- Born: 13 October 1754 Bebington, Cheshire, England
- Died: 17 June 1842 (aged 87) Somersal Herbert, Derbyshire, England
- Relatives: Maria Jacson (sister) Henry Gally Knight (nephew) Lord St Helens (cousin)

= Frances Jacson =

English novelist (1754–1842)

Frances Margaretta Jacson (born 13 October 1754 at Bebington, Cheshire, died 17 June 1842 at Somersal Herbert, Derbyshire) was an English novelist. Her work shows a strong moral purpose and insight into relationships and marriages.

==Family commitments==
Frances Jacson was one of five surviving children of the Anglican rector of Bebington, Rev. Simon Jacson (1728–1808), and his wife Anne Fitzherbert (c. 1729–1795), daughter of Richard Fitzherbert of Somersal Herbert. Her elder brother Roger succeeded his father as rector, after which the family moved to Stockport and then Tarporley, Cheshire, where her father became rector. She and her sister Maria Elizabetha Jacson (1755–1829) remained single, and looked after their father after he was widowed in 1795.
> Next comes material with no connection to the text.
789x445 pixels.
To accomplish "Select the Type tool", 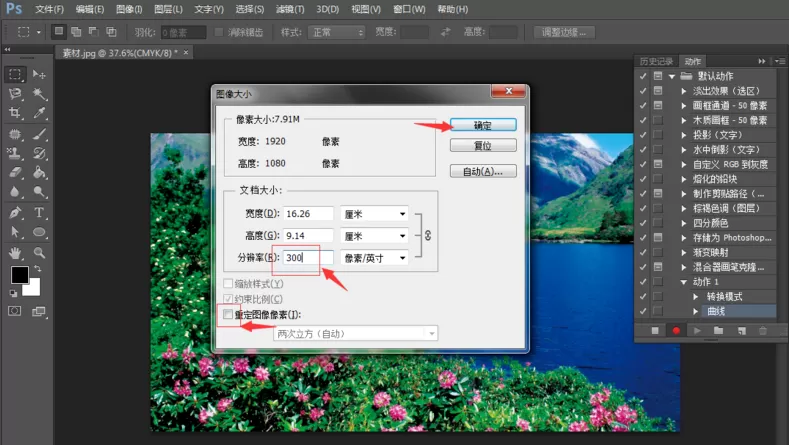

While the family were at Tarporley, they became worried about Frances's other brother Shallcross (died 1821), also an ordained priest, who had taken to drink and horse-racing. The need to pay off his debts was the spur for the sisters to turn to writing. Frances completed two successful novels. On their father's death in 1808, they had to find a new home and accepted an offer made by their cousin Lord St Helens to lend them Somersal Hall for life. Shallcross's problems resurfaced, with debts totalling £1760. Francis paid these off with her earnings from two further novels and with help from Roger and Maria.

She was desolated by the death of her sister in 1829, but eventually resumed her social life among the county gentry and her extended family. Her favourite nephew Henry Gally Knight (a Tory) kept her in touch with politics, in which she was a firm Whig and supporter of parliamentary reform. She also remained a firm Christian.

==Publications==
Jacson's first novel, Plain Sense (1795; second e.: London: William Lane at the Minerva Press, 1796; third e. 1799) was immediately popular and followed by a second, Disobedience (London: William Lane at the Minerva Press, 1797). These and her subsequent novels appeared anonymously.
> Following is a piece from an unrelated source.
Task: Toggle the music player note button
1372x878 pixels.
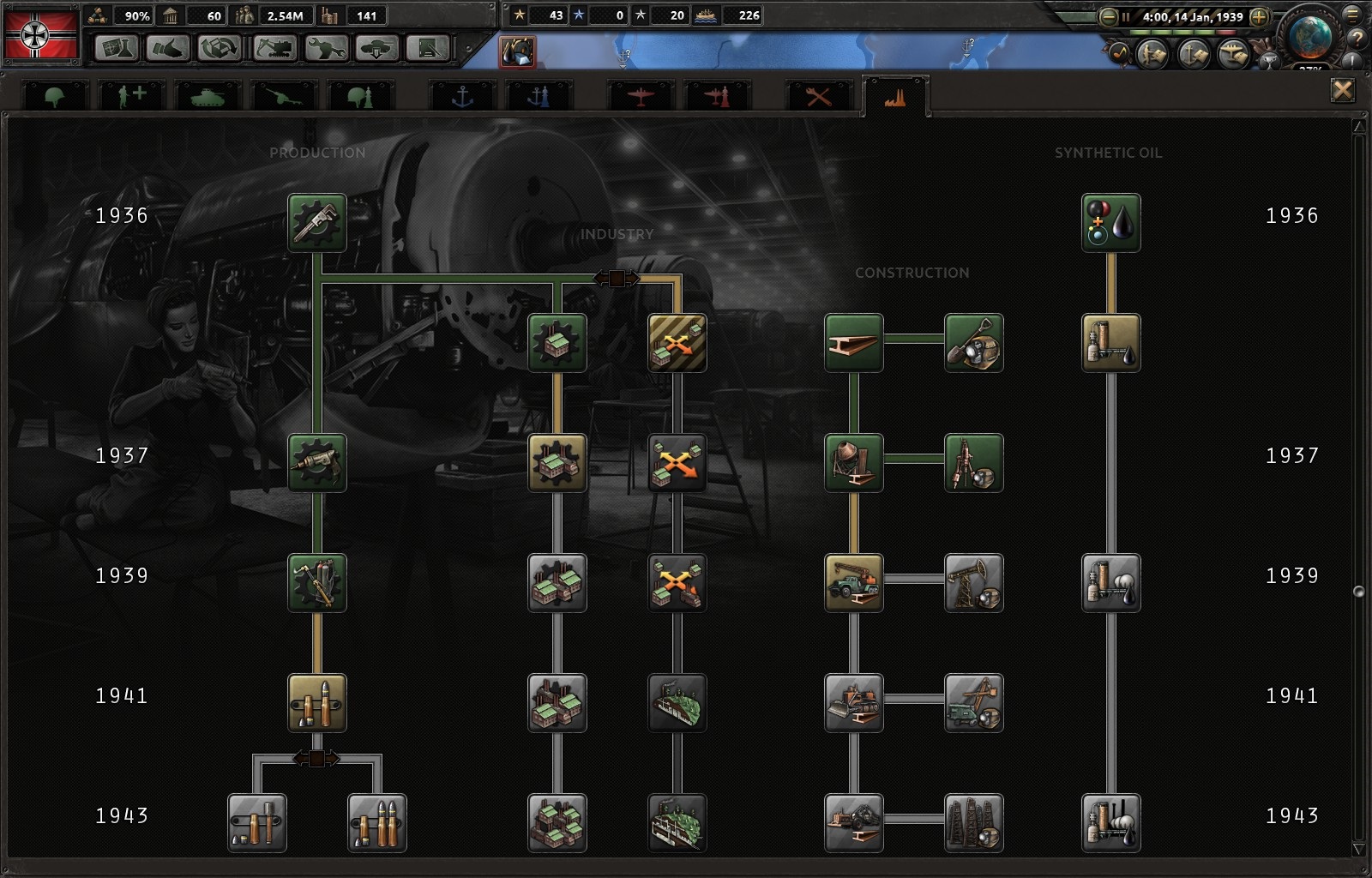Action: [x=1118, y=53]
Things by their Right Names (London: George Robinson, 1812; second e. "by the author of Plain Sense: London: G. & S. Robinson; Gale, Curtis & Fenner, 1814) was followed by Rhoda. A Novel ("By the author of Things by their Right Names. London: Henry Colburn & Co., 1816 [two eds]), for which she turned to one of the foremost London novel publishers. It is considered "the more accomplished" of the two. The second pair of novels were wrongly ascribed to the Scottish writer Mary Brunton. Jacson's authorship was not suggested until 1823. There were further false attributions in the early twentieth century to Alethea Lewis.
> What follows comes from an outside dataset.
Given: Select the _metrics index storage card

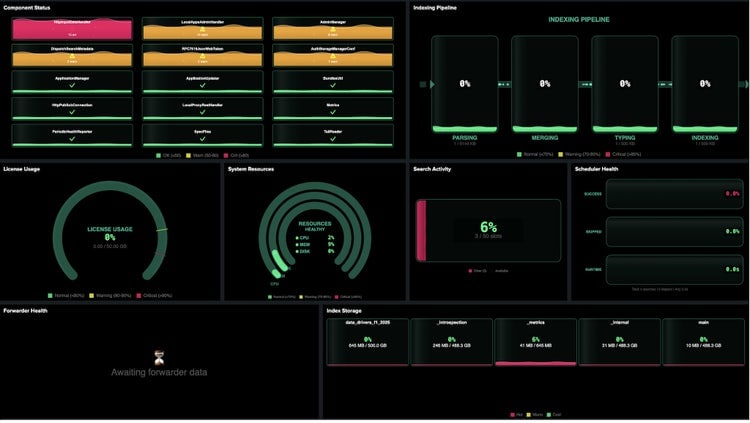Looking at the screenshot, I should point(535,342).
Despite the financial motives behind her writing activity, Jacson never abandoned her moral purpose, so that her novels are didactic, all featuring a heroine in relatively high society. Through them she shows strong creative insight, especially into burgeoning relationships and marriage. In most cases her heroines discern flaws in the perceptions of themselves and others. There is much irony in the portrayal of several minor characters. Rhoda was preferred to Jane Austen's Emma by Maria Edgeworth, from whom the Jacson sisters received a social call in 1818. It was also recommended by Sydney Smith. Isabella ("By the author of Rhoda": London: Henry Colburn & Co., 1823) was written in a calmer period of Jacson's life. The "self-righteous loquacity" of Mrs. Nesbit has been compared to Mrs. Norris in Jane Austen's Mansfield Park. The French translation of this by Mme Collet in 1823, Isabelle Hastings, was wrongly ascribed to William Godwin. Even her diaries, kept from 1829 until her death, were thought for a time to be her brother's.

Jacson is also known to have written a religious pamphlet, Every Day Christianity (1816).